- _Exercise_
Only the lines from the start of the data below through the line that contains "Given: Click the share upload arrow icon" are to be copied, exactly and without pictures.
··· Data for this task
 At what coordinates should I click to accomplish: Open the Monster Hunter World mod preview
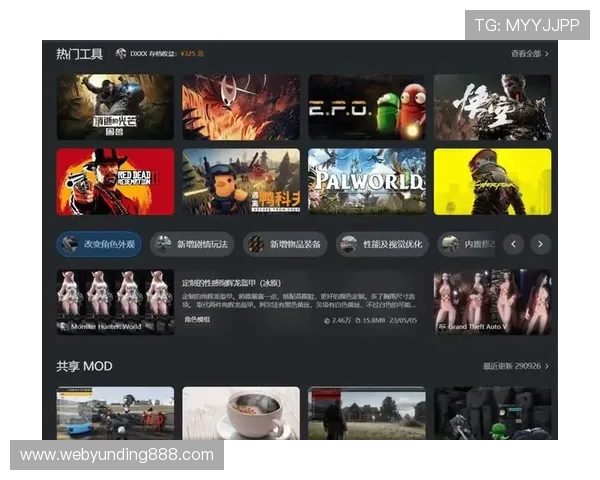coord(115,302)
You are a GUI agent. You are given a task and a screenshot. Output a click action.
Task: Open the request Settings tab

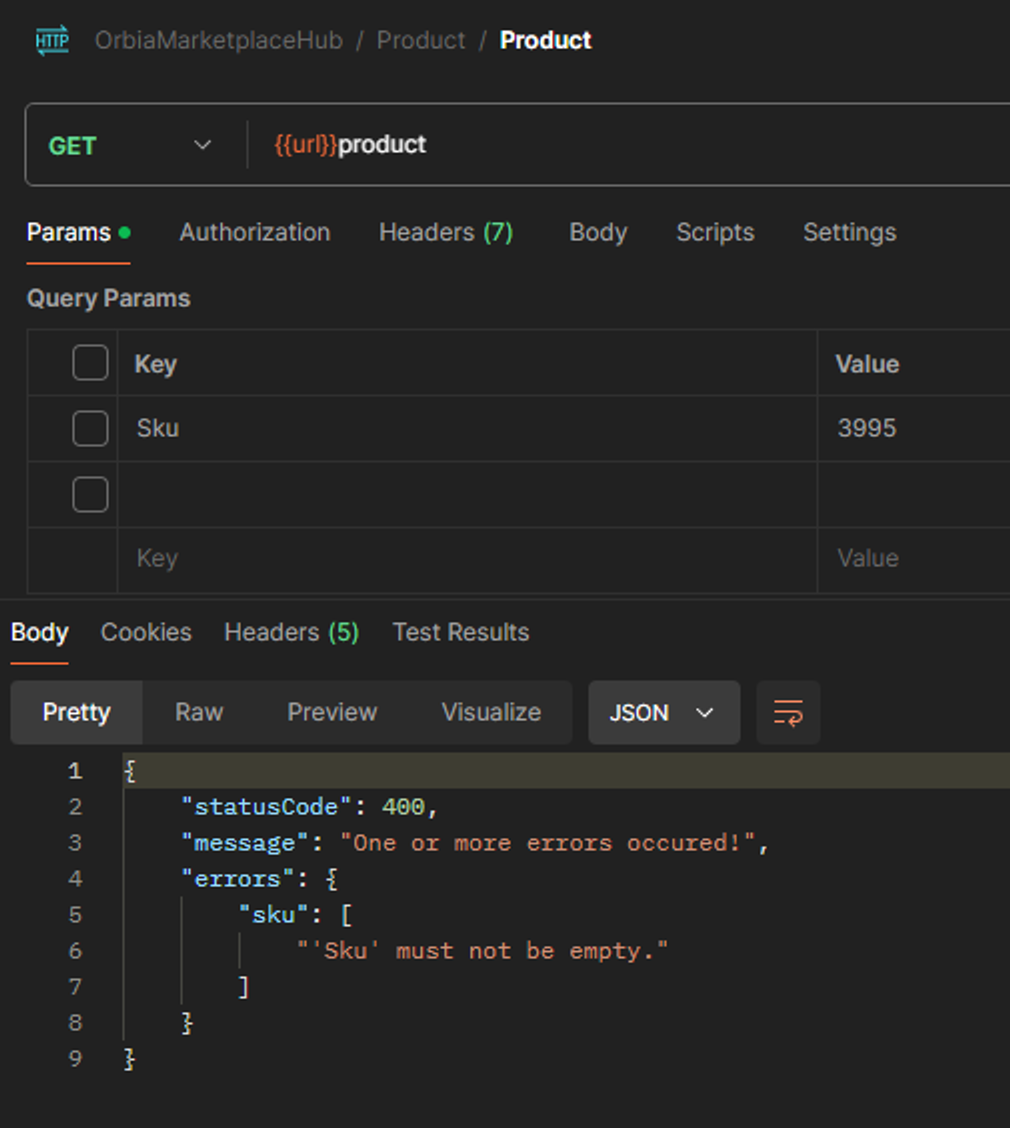[x=849, y=232]
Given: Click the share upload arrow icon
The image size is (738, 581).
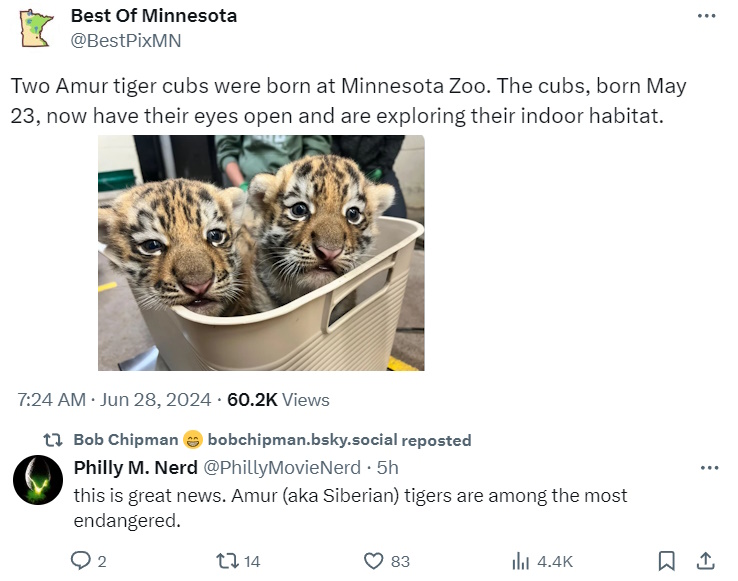Looking at the screenshot, I should [704, 561].

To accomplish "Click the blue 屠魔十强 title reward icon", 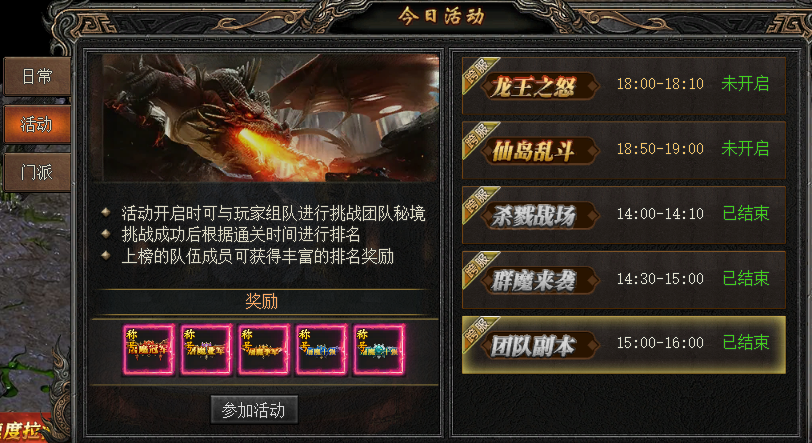I will (x=321, y=349).
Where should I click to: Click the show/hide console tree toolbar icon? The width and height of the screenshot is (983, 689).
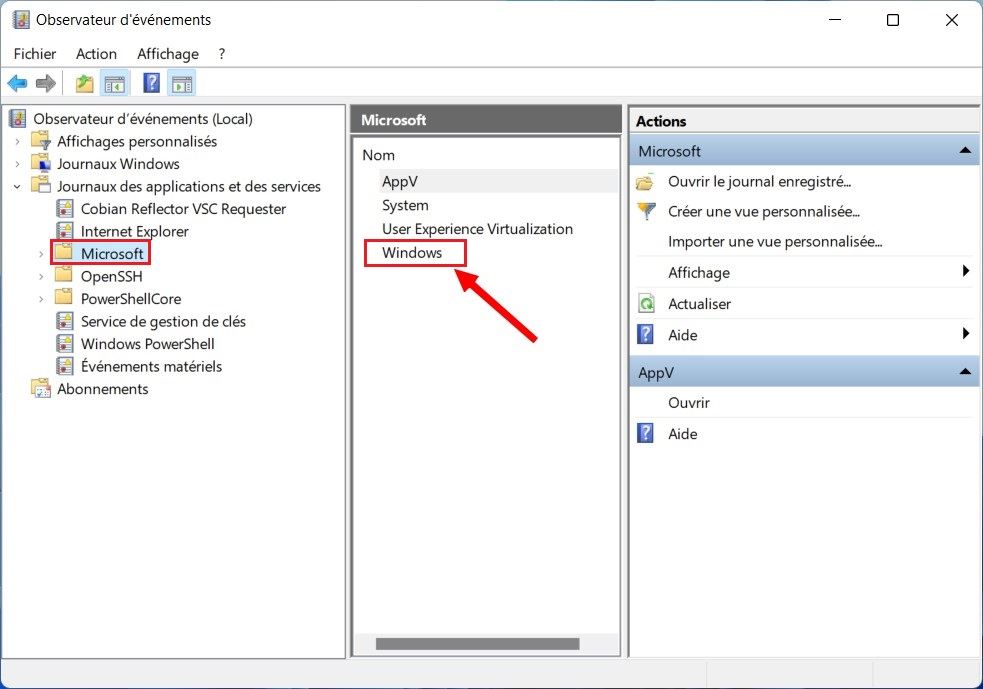coord(116,83)
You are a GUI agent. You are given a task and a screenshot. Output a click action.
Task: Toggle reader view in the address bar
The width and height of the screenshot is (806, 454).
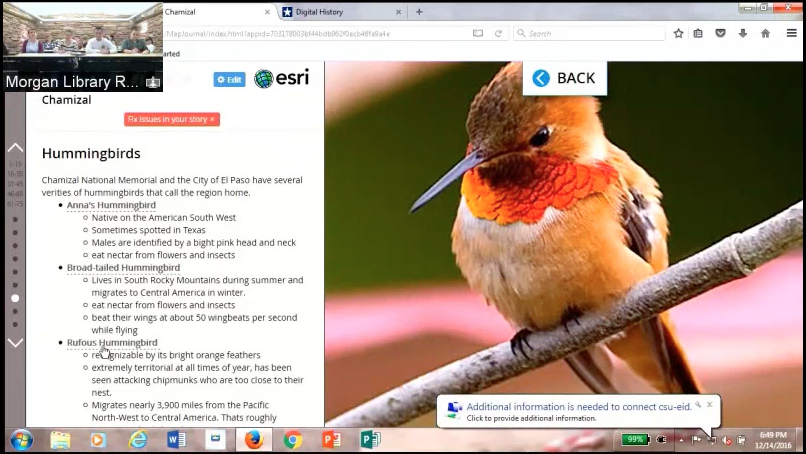coord(478,33)
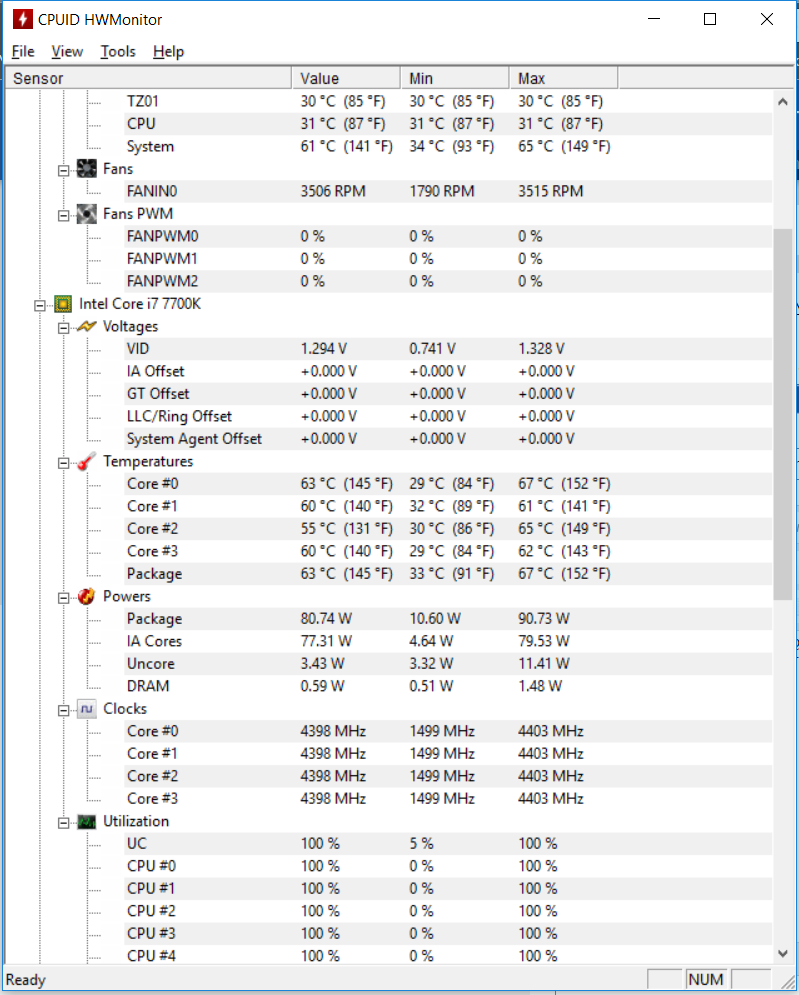Open the Tools menu

pos(118,51)
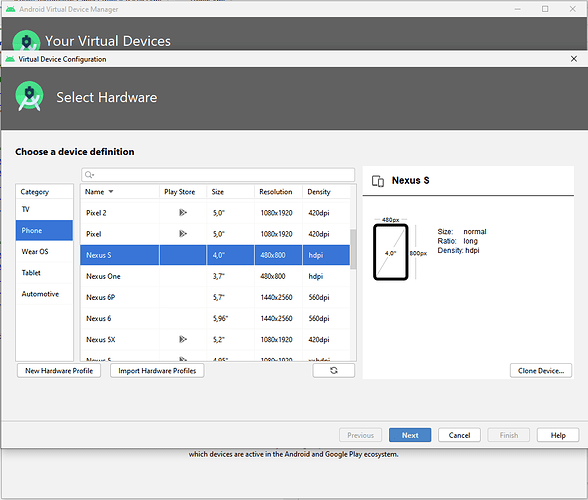
Task: Click the device icon beside Nexus S title
Action: pos(378,181)
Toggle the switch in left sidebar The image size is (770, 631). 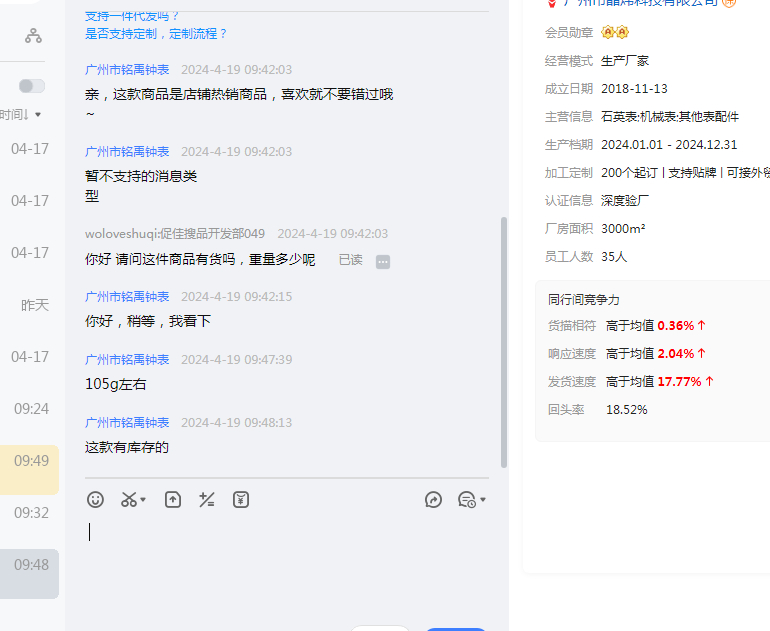point(32,86)
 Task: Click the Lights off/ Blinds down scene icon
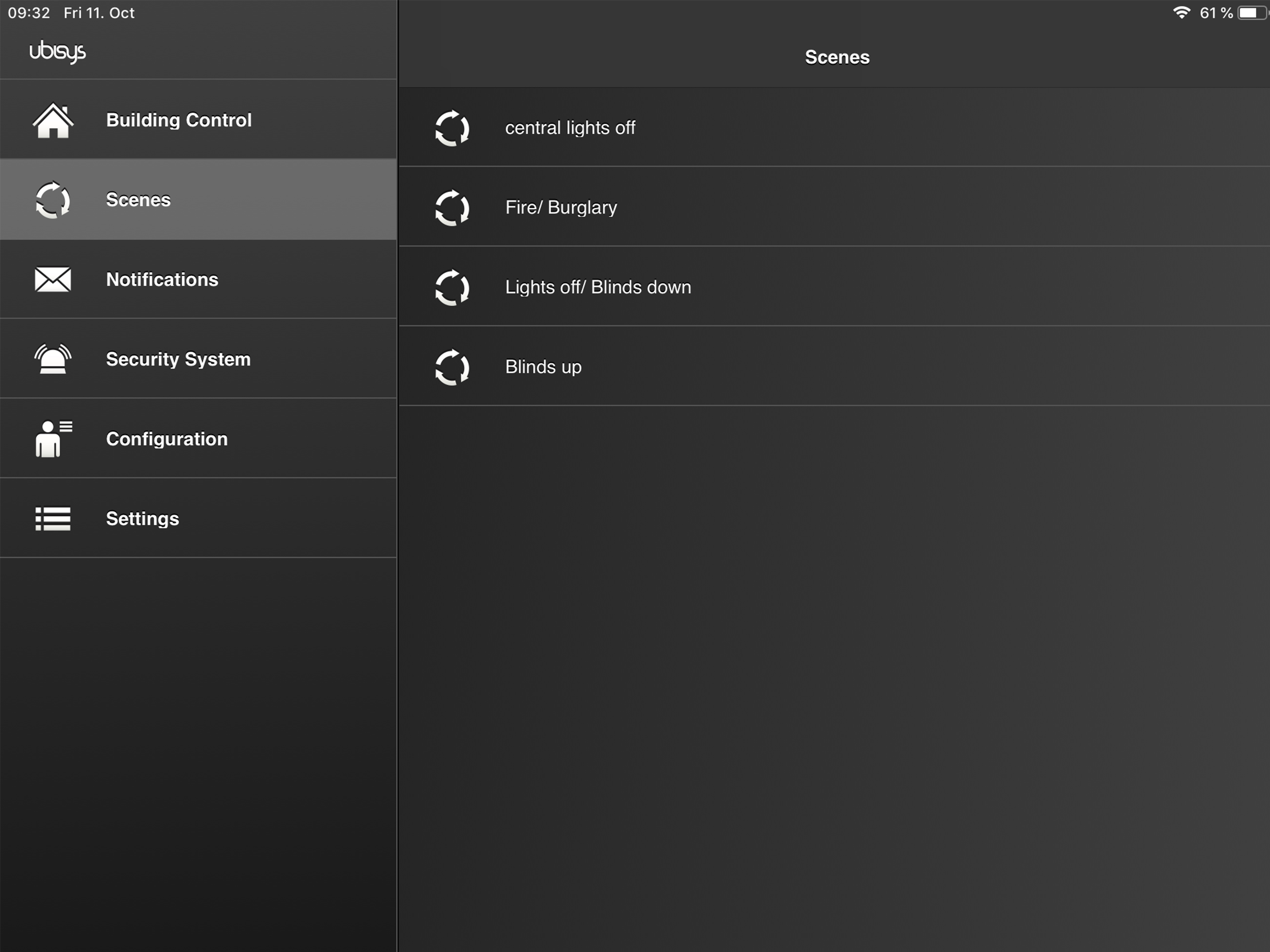(x=452, y=288)
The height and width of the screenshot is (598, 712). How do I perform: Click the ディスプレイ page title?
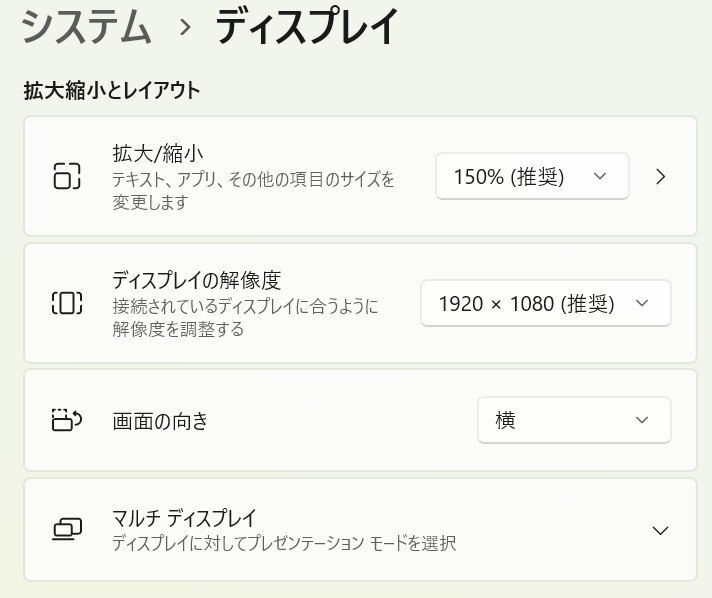pos(307,27)
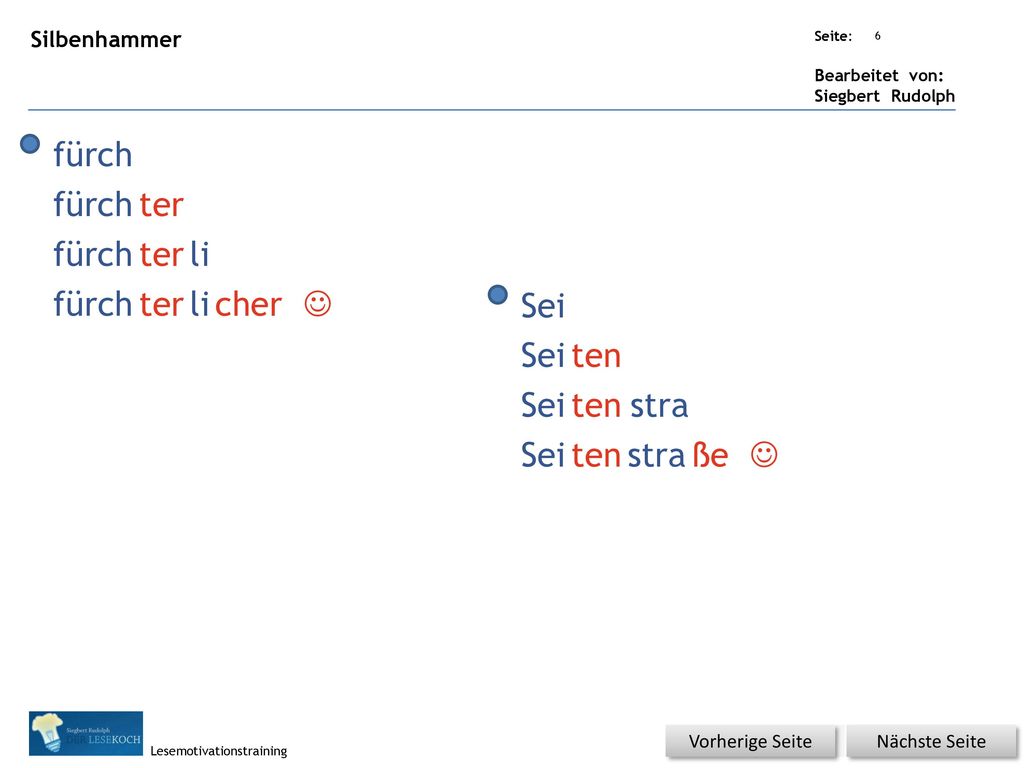
Task: Click the Nächste Seite button
Action: 931,742
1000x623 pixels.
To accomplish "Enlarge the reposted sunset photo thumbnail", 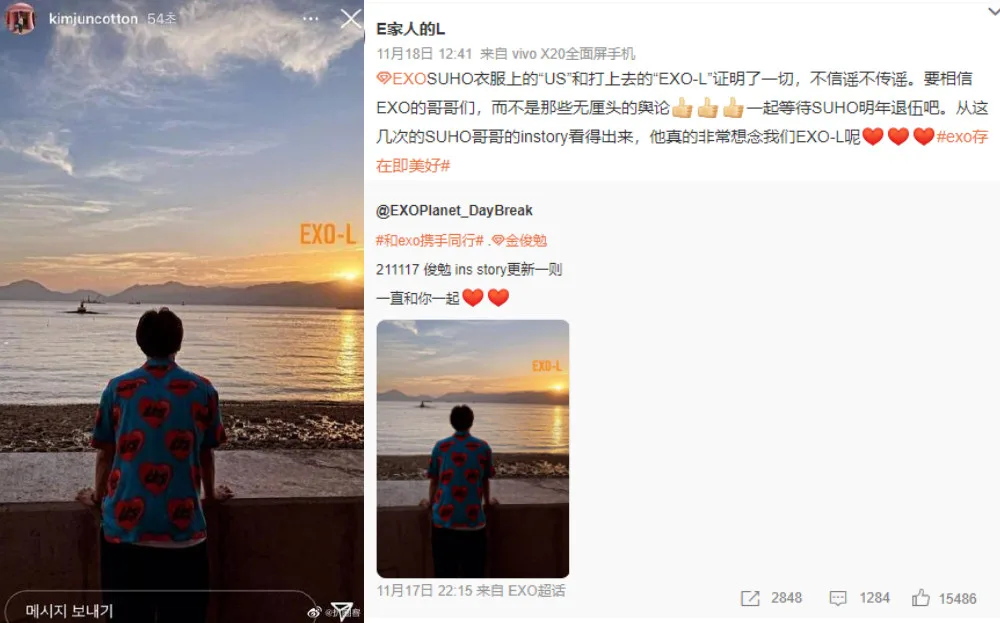I will 473,449.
······
- _Exercise output_
 At what coordinates should I click to accomplish: Open the Monster Hunter World mod preview
coord(115,302)
You are a GUI agent. You are given a task and a screenshot. Output a click action.
Task: Open the request Settings tab

[x=849, y=232]
Given: Click the share upload arrow icon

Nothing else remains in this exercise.